Switch to side-by-side view

--- a
+++ b/main.py
@@ -0,0 +1,215 @@
+import pandas as pd
+import numpy as np 
+import argparse 
+from ast import literal_eval 
+import torch 
+import torch.nn as nn
+from gensim.models import Word2Vec
+import logging
+
+from src.bert.bert_model import BERTclassifier
+from src.bert.bert_dataset import BERTdataset
+from src.bert.bert_train import bert_fit
+from src.bert.bert_utils import bert_test_results
+
+from src.rnn.rnn_utils import count_vocab_index, get_emb_matrix
+from src.rnn.rnn_dataset import rnndataset
+from src.rnn.lstm import LSTMw2vmodel
+from src.rnn.gru import GRUw2vmodel
+
+from src.cnn.cnn_dataset import cnndataset
+from src.cnn.cnn import character_cnn
+
+from src.hybrid.hybrid_dataset import hybriddataset
+from src.hybrid.hybrid import hybrid
+from src.hybrid.hybrid_fit import hybrid_fit
+from src.hybrid.hybrid_test_results import hybrid_test_results
+
+from src.ovr.mlmodel_data import mlmodel_data
+from src.ovr.mlmodel_result import mlmodel_result
+from src.ovr.MLmodels import train_classifier
+from sklearn.feature_extraction.text import TfidfVectorizer
+
+from src.fit import fit
+from src.test_results import test_results
+
+from src.utils import dataloader
+
+def data(args):
+    train_diagnosis = pd.read_csv(args.train_path)
+    test_diagnosis = pd.read_csv(args.test_path)
+
+    train_diagnosis['ICD9_CODE'] = train_diagnosis['ICD9_CODE'].apply(literal_eval)
+    train_diagnosis['ICD9_CATEGORY'] = train_diagnosis['ICD9_CATEGORY'].apply(literal_eval)
+    train_diagnosis['ICD10'] = train_diagnosis['ICD10'].apply(literal_eval)
+    train_diagnosis['ICD10_CATEGORY'] = train_diagnosis['ICD10_CATEGORY'].apply(literal_eval)
+
+    test_diagnosis['ICD9_CODE'] = test_diagnosis['ICD9_CODE'].apply(literal_eval)
+    test_diagnosis['ICD9_CATEGORY'] = test_diagnosis['ICD9_CATEGORY'].apply(literal_eval)

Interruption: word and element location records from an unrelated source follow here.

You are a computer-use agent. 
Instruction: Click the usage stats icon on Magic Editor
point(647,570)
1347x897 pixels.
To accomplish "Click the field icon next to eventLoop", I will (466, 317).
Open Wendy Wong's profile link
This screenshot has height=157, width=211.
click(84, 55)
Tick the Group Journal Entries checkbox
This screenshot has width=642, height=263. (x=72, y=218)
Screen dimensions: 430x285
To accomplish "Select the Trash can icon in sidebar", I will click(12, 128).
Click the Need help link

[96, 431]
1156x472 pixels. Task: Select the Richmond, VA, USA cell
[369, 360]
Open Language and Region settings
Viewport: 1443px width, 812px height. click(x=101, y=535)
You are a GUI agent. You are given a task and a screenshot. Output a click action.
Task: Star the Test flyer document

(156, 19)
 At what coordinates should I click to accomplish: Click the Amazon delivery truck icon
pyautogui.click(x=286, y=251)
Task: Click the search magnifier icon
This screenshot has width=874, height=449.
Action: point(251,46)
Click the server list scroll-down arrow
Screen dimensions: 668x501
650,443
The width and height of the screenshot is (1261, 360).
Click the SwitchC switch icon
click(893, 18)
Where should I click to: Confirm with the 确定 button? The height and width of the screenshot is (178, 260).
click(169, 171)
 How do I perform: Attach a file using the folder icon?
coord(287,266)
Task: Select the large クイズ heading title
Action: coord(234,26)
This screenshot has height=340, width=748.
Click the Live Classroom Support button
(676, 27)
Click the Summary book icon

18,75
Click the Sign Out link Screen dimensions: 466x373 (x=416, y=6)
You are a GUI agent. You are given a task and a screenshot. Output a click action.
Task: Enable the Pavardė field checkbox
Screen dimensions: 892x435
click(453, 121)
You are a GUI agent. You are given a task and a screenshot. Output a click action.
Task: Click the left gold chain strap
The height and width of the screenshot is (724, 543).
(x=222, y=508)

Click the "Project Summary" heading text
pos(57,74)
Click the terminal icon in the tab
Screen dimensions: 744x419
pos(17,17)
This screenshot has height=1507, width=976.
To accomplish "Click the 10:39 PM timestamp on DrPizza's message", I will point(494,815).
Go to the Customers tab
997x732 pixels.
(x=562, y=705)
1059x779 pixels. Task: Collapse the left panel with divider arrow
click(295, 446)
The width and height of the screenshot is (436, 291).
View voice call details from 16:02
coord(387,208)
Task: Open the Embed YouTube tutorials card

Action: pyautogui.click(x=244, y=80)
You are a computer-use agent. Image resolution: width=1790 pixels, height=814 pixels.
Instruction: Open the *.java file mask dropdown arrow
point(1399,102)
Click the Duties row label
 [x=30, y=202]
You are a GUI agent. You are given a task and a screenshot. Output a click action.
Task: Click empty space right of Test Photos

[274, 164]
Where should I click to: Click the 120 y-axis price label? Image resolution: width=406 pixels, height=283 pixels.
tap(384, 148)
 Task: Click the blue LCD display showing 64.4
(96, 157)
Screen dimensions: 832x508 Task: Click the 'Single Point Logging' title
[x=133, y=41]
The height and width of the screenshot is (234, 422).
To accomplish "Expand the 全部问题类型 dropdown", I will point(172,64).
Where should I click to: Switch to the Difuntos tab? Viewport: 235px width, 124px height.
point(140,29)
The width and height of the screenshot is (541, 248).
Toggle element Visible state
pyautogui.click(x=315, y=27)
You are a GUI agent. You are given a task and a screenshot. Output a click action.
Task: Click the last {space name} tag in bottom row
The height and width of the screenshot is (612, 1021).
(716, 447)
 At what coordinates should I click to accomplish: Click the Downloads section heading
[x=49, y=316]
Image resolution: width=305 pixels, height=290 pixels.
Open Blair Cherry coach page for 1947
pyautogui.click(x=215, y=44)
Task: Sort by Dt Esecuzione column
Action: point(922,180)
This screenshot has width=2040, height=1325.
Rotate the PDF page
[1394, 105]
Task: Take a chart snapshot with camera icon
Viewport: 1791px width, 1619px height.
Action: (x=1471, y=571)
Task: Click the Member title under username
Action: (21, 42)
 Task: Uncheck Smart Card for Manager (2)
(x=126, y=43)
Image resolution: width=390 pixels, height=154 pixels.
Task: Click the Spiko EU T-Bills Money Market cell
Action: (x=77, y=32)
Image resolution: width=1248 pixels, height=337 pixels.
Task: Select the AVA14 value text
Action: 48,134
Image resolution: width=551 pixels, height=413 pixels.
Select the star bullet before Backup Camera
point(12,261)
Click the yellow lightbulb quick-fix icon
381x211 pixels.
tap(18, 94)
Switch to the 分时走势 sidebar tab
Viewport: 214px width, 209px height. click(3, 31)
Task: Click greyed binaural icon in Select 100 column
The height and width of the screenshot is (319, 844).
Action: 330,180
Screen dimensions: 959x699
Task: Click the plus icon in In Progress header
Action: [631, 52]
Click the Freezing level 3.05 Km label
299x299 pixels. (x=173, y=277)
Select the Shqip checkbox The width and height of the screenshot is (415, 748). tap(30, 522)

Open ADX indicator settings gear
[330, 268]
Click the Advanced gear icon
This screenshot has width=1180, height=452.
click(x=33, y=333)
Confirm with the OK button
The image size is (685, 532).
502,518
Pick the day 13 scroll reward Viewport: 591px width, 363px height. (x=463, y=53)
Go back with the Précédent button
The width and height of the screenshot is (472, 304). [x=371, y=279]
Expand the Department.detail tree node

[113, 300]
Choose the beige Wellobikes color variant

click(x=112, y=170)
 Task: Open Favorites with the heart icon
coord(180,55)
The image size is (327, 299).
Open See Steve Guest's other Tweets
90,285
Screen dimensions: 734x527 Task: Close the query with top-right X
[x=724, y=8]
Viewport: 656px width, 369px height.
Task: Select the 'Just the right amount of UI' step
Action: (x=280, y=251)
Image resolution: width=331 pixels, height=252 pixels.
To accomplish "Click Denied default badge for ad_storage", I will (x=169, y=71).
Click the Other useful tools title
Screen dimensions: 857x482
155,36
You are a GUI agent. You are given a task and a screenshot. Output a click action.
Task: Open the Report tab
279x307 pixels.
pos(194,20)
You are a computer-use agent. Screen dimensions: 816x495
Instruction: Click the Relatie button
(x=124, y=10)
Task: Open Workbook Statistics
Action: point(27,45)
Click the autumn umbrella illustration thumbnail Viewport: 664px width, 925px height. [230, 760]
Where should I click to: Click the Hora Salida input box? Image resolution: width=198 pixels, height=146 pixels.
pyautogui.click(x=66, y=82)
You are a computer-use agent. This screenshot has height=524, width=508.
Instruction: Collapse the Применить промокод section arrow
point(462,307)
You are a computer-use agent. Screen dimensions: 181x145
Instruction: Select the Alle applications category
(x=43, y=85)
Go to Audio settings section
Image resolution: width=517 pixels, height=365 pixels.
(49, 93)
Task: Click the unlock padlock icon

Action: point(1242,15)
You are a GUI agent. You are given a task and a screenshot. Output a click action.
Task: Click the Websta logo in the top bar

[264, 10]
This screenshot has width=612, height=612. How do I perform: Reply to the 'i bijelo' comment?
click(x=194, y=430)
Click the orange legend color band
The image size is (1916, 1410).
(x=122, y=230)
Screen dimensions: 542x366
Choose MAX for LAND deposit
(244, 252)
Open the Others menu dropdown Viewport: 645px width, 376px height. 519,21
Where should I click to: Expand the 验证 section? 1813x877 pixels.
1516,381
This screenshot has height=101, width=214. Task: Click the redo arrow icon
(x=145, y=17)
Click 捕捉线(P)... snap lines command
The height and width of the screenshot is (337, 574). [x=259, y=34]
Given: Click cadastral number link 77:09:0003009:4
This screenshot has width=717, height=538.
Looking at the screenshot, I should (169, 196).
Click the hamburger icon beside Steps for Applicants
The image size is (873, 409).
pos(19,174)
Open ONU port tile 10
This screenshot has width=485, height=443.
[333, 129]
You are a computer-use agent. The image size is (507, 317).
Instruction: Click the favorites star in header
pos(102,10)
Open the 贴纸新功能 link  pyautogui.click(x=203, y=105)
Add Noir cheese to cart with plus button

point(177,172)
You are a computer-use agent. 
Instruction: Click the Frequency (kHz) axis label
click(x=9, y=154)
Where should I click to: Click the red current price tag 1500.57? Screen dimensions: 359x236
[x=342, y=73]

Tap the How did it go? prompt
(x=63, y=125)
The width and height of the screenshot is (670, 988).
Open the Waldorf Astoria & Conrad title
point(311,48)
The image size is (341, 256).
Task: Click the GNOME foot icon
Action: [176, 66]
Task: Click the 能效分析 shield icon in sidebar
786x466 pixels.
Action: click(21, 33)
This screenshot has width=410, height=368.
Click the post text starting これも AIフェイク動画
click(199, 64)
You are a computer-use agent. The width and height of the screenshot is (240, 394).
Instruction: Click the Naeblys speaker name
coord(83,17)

+    test_diagnosis['ICD10'] = test_diagnosis['ICD10'].apply(literal_eval)
+    test_diagnosis['ICD10_CATEGORY'] = test_diagnosis['ICD10_CATEGORY'].apply(literal_eval)
+
+    return train_diagnosis, test_diagnosis
+
+def run(args):
+    
+    train_diagnosis,test_diagnosis = data(args)
+
+    SEED = 2021
+    torch.manual_seed(SEED)
+    torch.cuda.manual_seed_all(SEED)
+    torch.backends.cudnn.deterministic = True
+    torch.backends.cudnn.benchmark = False
+
+    device = torch.device('cuda' if torch.cuda.is_available() else 'cpu')
+    
+    logging.basicConfig(filename='train.log', filemode = 'w', level=logging.DEBUG)
+    logging.info("Model Name: %s", args.model_name.upper())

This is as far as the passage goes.